Analisis Restriction fragment length polymorphism (RFLP) adalah salah satu teknik pertama yang secara luas digunakan untuk mendeteksi variasi pada tingkat sekuen DNA. Deteksi RFLP dilakukan berdasar pada adanya kemungkinan untuk membandingkan profil pita-pita yang dihasilkan setelah dilakukan pemotongan dengan enzim restriksi terhadap DNA target/dari individu yang berbeda. Berbagai mutasi yang terjadi pada suatu organisma mempengaruhi molekul DNA dengan berbagai cara, menghasilkan fragmen-fragmen dengan panjang yang berbeda. Perbedaan panjang fragmen ini dapat dilihat setelah dilakukan elektroforesis pada gel, hibridisasi dan visualisasi. Aplikasi teknik RFLP biasa digunakan untuk mendeteksi diversitas genetic, hubungan kekerabatan, sejarah domestikasi, asal dan evolusi suatu spesies, genetic drift dan seleksi, pemetaan keseluruhan genom, tagging gen, mengisolasi gen-gen yang berguna dari spesies liar, mengkonstruksi perpustakaan DNA (Anonim, 2011).

Langkah-langkah kerja untuk mendeteksi RFLP di laboratorium meliputi : 1) Isolasi DNA, 2) pemotongan dengan enzim restriksi (digesti restriksi) dan elektroforesis gel, 3) transfer DNA dengan Southern blotting, 4) hibridisasi DNA (Anonim, 2011).

Kesimpulan

Berdasarkan hasil praktikum yang dilakuan pada acara isolasi DNA dapat disimpulkan bahwa proses isolasi DNA pertama dilakukan prepasi sampel yaitu dengan penambahan DNA lysis buffer dan proteinase K pada sampel dan diinkubasi selama lebih dari 12 jam pada suhu 55°C yang bertujuan untuk menghancurkan dinding sel dan mendenaturasi protein. Proses selanjutnya yaitu bertujuan untuk dapat memisahkan DNA, mengendapkan dan membersihkan DNA dari larutan selain DNA yaitu dengan penambahan berbagai larutan seperti NaCl, isopropanol, dan etanol (Et-OH 70%) serta dilakukan sentrifuge untuk memisahkan larutan.
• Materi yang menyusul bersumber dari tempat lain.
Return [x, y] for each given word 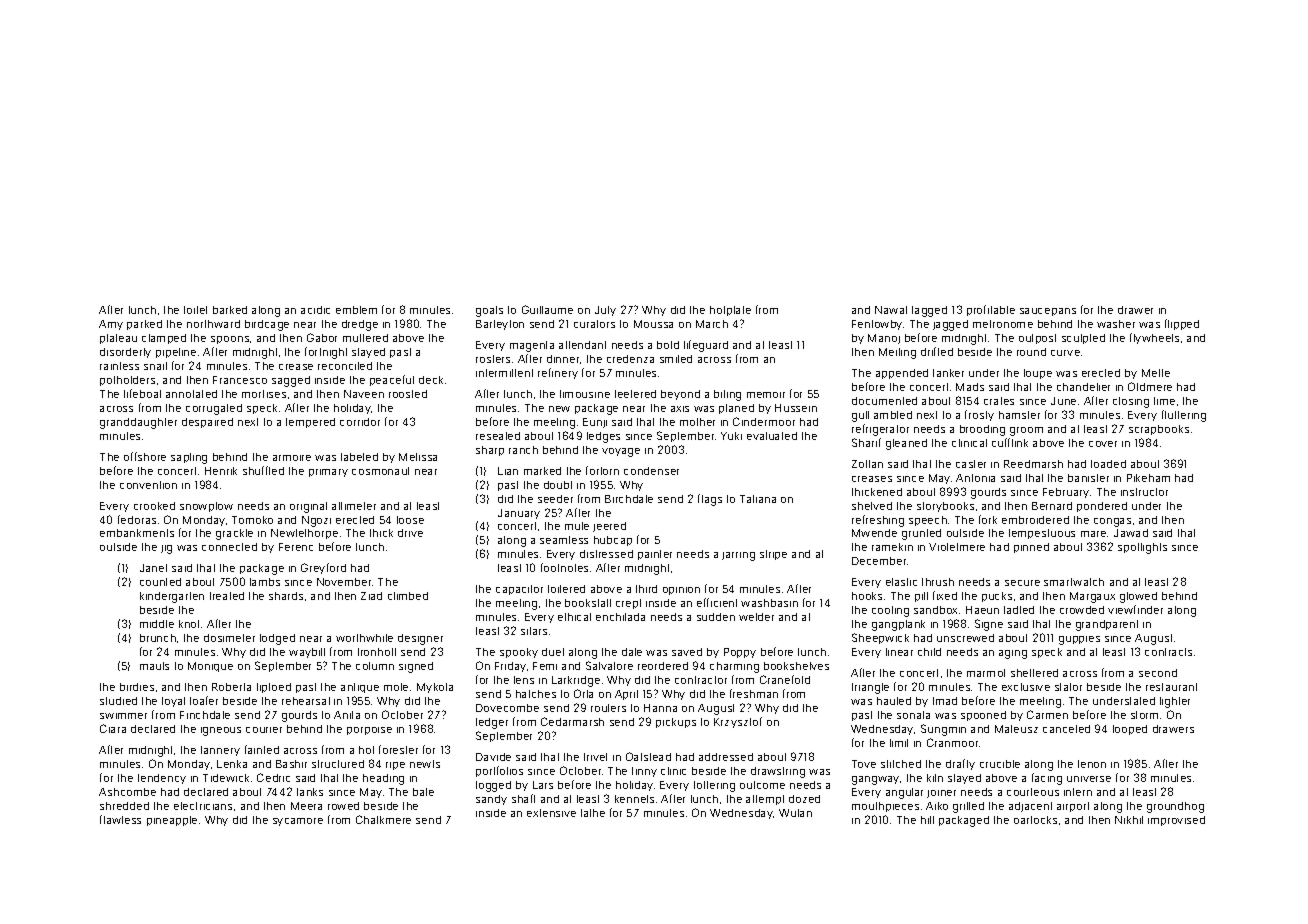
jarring [738, 556]
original [308, 507]
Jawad [1131, 533]
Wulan [795, 813]
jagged [950, 325]
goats [489, 311]
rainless [119, 366]
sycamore [298, 822]
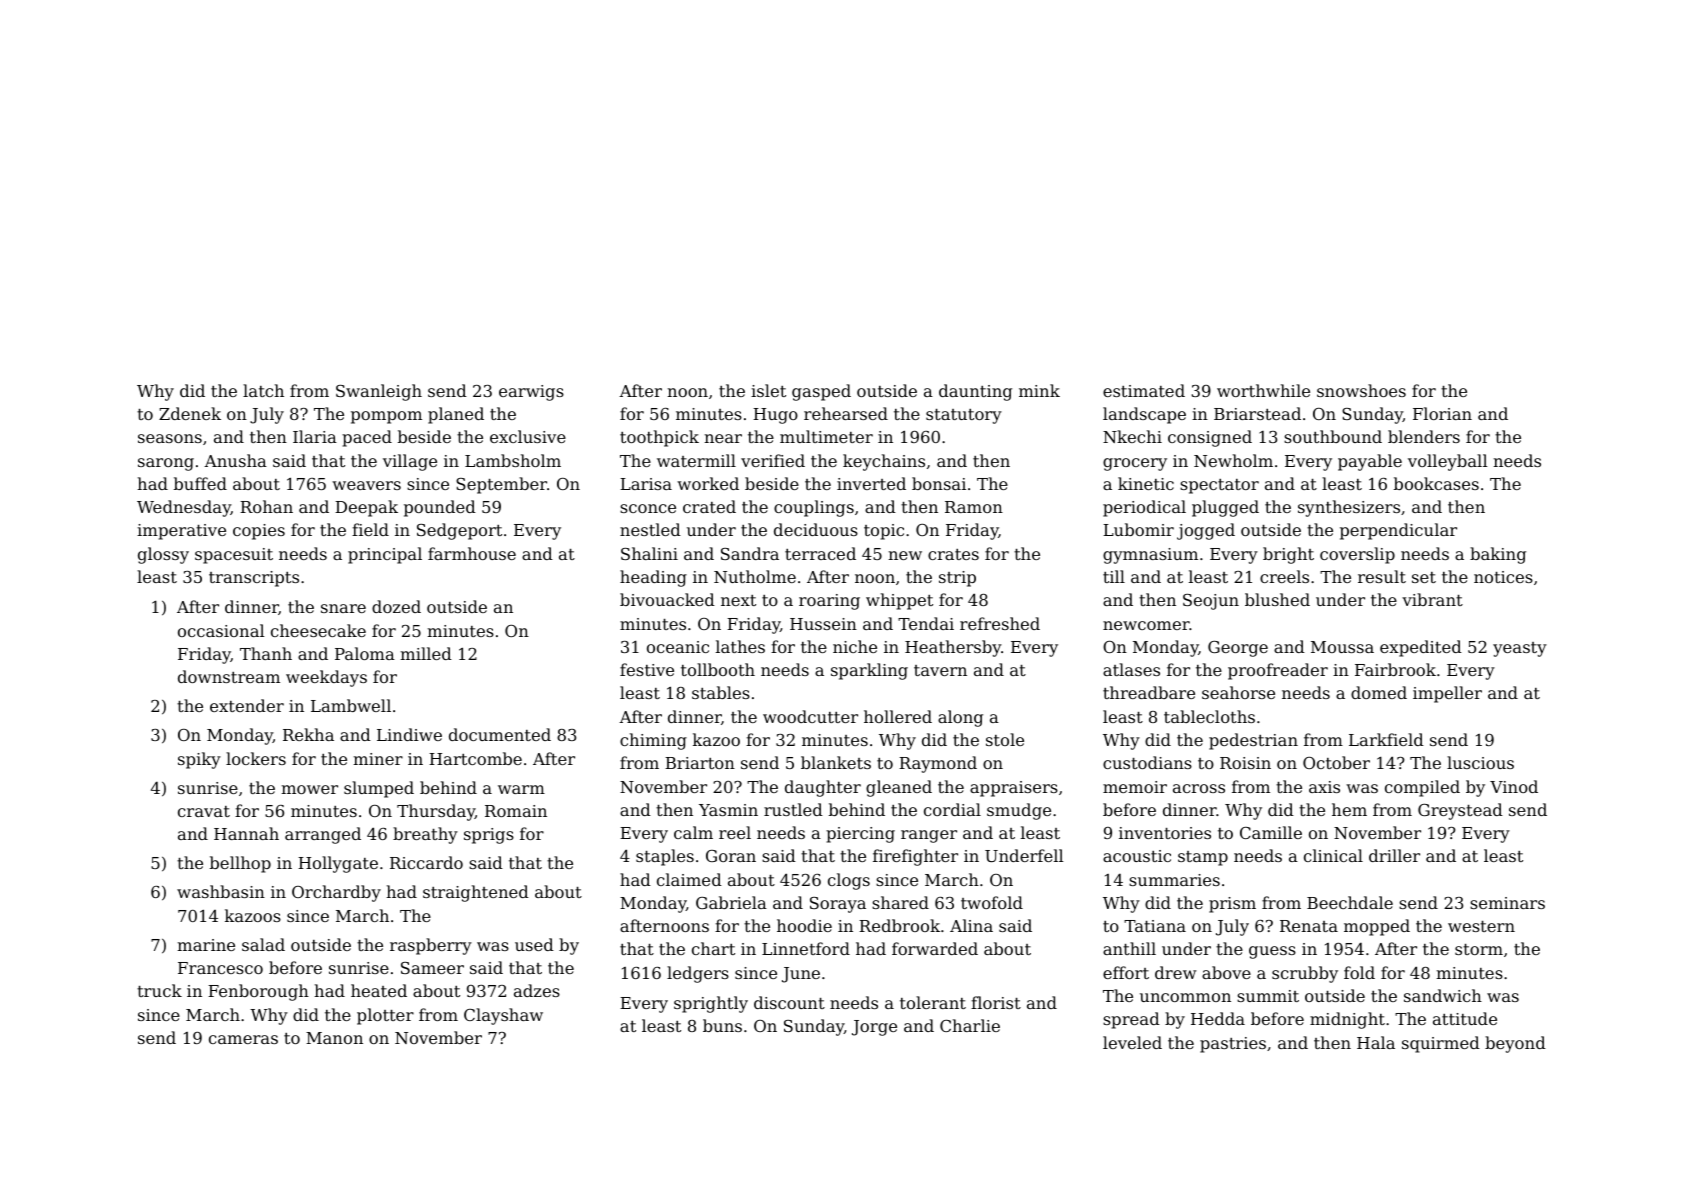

Isolasi DNA memiliki beberapa tahapan, yaitu: Isolasi jaringan, dinding dan membran sel dilisiskan, diekstraksi dalam larutan, dipurifikasi, dan dipresipitasi. Prinsip-prinsip dalam melakukan isolasi DNA ada 2, yaitu sentrifugasi dan presipitasi. Prinsip utama sentrifugasi adalah memisahkan substansi berdasarkan berat jenis molekul dengan cara memberikan gaya sentrifugal sehingga substansi yang lebih berat akan berada di dasar, sedangkan substansi yang lebih ringan akan terletak di atas. Teknik sentrifugasi tersebut dilakukan di dalam sebuah mesin yang bernama mesin sentrifugasi dengan kecepatan yang bervariasi, contohnya 2500 rpm (rotation per minute) atau 3000 rpm (Kimball, 1990).

Daftar pustaka

Anonim.2011.Mengenal PCR Polimerase Chain Reaction.Diakses dari sumber http://sciencebiotech.net/mengenal-pcr-polymerase-chainreaction/ pada tanggal 12 Mei 2011.

Anonim.2011.Mutasi.Diakses dari sumber http://biologimediacentre.com/mutasi/ pada tanggal 12 Mei 2011.
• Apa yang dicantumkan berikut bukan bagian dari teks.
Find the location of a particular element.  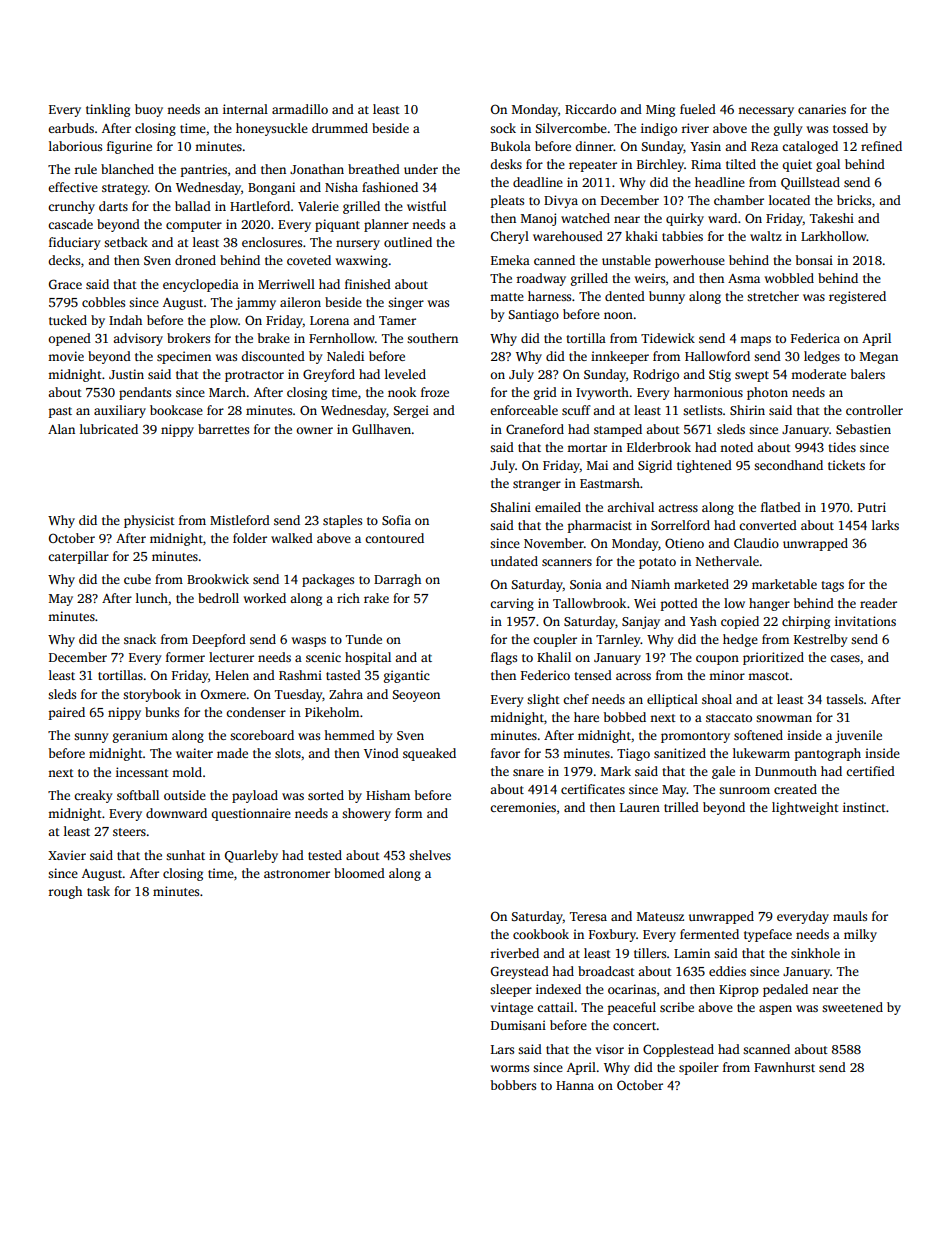

earbuds is located at coordinates (71, 128).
Campbell, N.A, Jane B. Reece, Lawrence G, Mitchell. 2000. Biology, Fifth Edition.Jakarta:Erlangga.

Ganong, W.1997. Fisiologi Kedokteran.Penerbit Buku Kedokteran. Jakarta.
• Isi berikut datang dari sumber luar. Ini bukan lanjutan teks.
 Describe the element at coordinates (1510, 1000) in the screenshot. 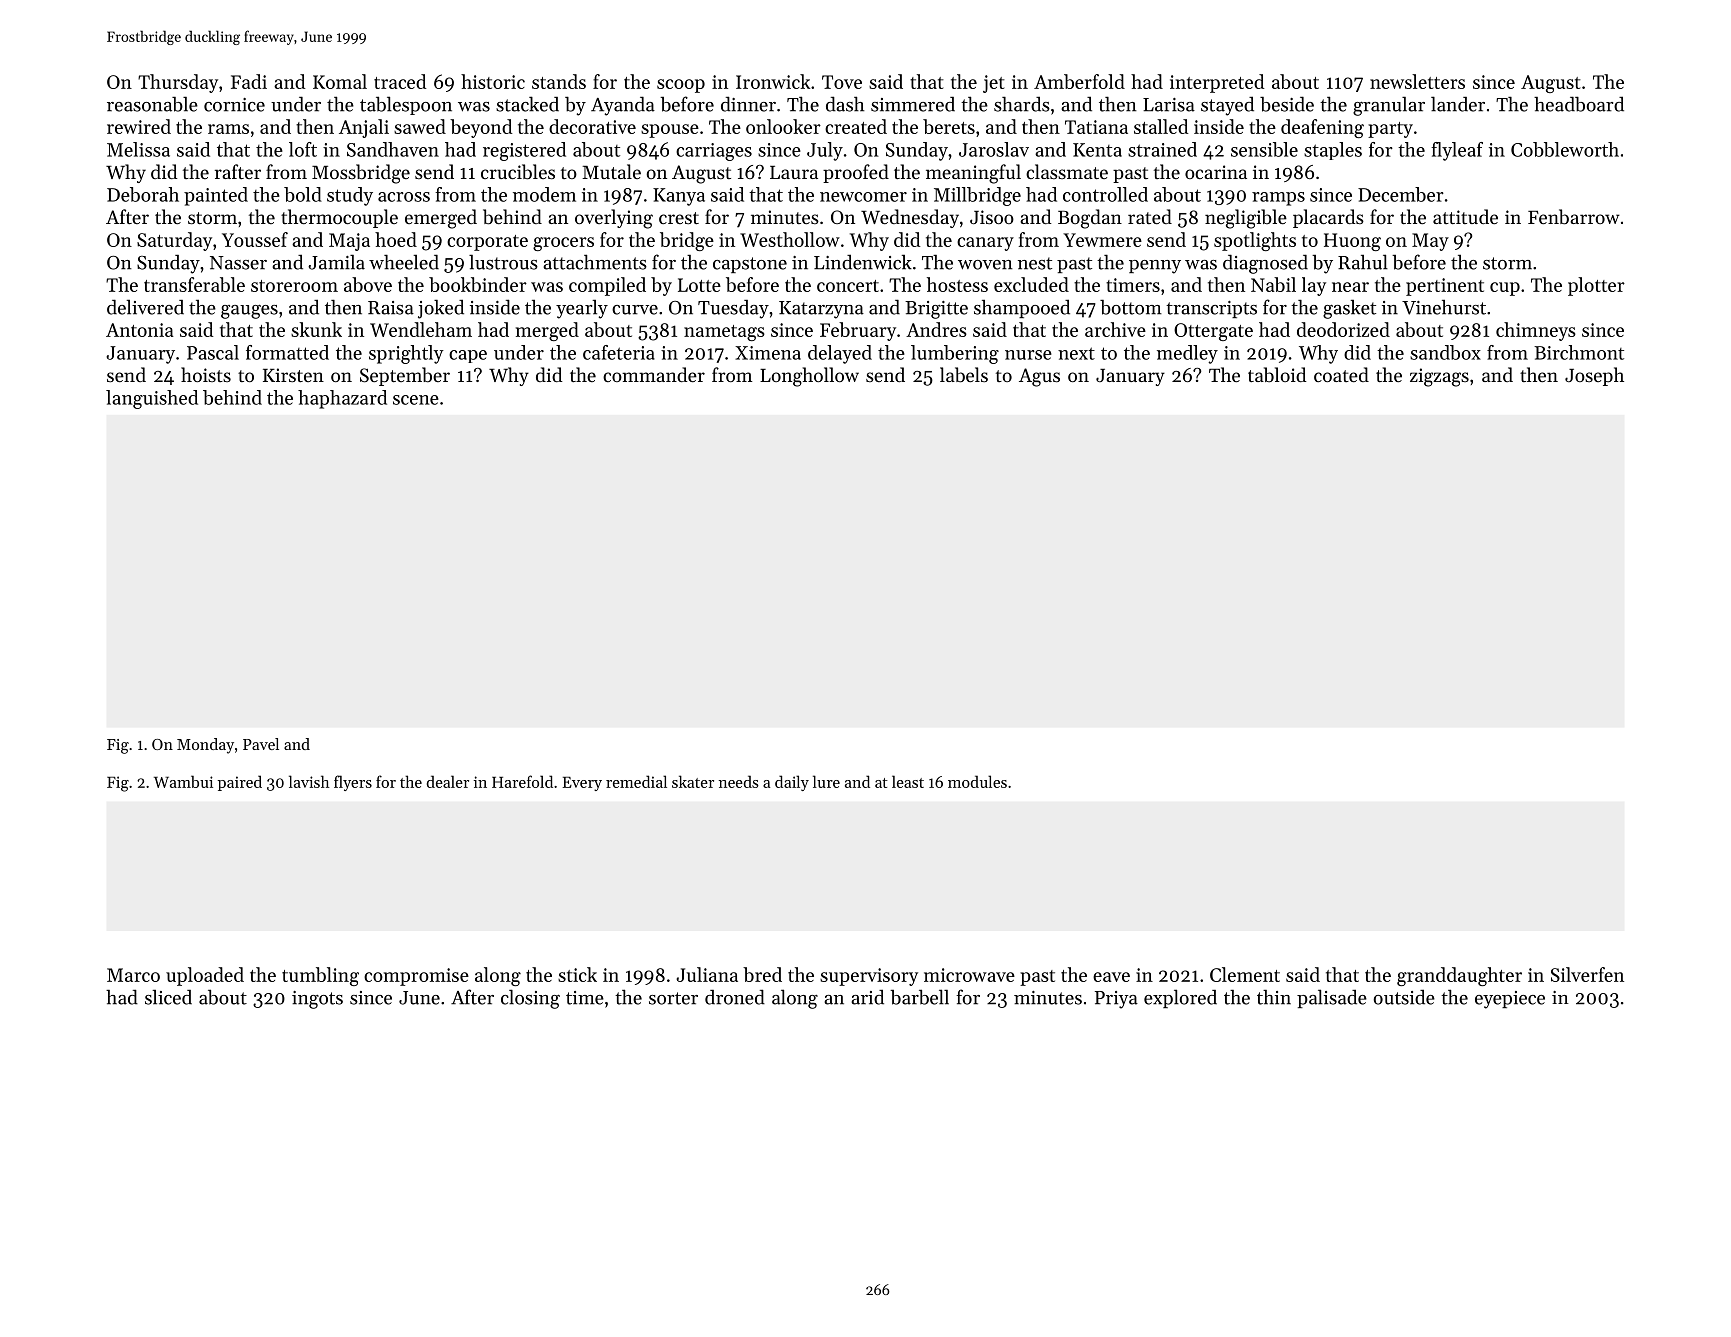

Hardjosubroto, Wartomo. 1998. Pengantar Genetika Hewan. Fakultas Peternakan Universitas Gadjah Mada. Yogyakarta.

Kimball, John W. 1990. Biologi. ter. Siti Soetarmi dan Nawangsari. S. PT. Gelora Aksara Pratama. Bandung.

Suryo.1994. Genetika Strata 1. Cetakan ke 4.Gadjah Mada University Press.